About a third of the inventions had been used commercially by the time a patent application was filed, and assuming three years for patent issue, about two-thirds had been used by the time a patent was received. (I-26)

Think about this finding. Companies that invent with federal support were using one third of the inventions before they even filed a patent application. For the NSF IPA program, and for Bayh-Dole, nonprofit owned inventions often aren’t getting used commercially–when at all–until after a patent issues, or at least claims are allowed. Think more. University “technology transfer” runs years behind comparable company uptake of new technology that the company produces. If the public deserves the benefit of the use of inventions made in work with federal funding, the clear policy response is to shift federal research funding from universities to companies. University “technology transfer” programs based on patent rights run six years or more behind an originating company’s own practice. And that’s assuming a university licenses much at all of what it claims for patenting. In the case of the NSF IPA program, six years out, nothing is happening. Licensing activity for the NSF IPA is half of what universities (and their licensing firms) claimed was their licensing rate of 25% to 33%. The income reported amounts to patenting cost reimbursements and upfront fees. If there was ever any commercial product, it had a short, uninteresting run.

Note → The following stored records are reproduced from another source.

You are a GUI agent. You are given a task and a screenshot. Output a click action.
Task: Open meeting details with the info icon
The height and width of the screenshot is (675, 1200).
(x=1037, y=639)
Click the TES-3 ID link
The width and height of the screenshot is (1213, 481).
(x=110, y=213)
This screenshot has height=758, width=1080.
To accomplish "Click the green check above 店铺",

Sure, something might have happened after 1978 for some of these 106 patented inventions in the NSF IPA program–but the fundamental point is that whatever it was happened years later. Clearly, nothing about the IPA program matched the rapidity of utilization when a company hosting the invention puts it into practice. And it’s clear that the IPA programs lead universities to cut off access to new technology at a key moment when access may be crucial for transfer to ever happen. Wait six years and the technology has moved on. People have designed around the university’s patent positions. The IPA program does, in practice, the opposite of what it claims is its purpose. So like bureaucrats to then ask what might be done to build on their, er, success.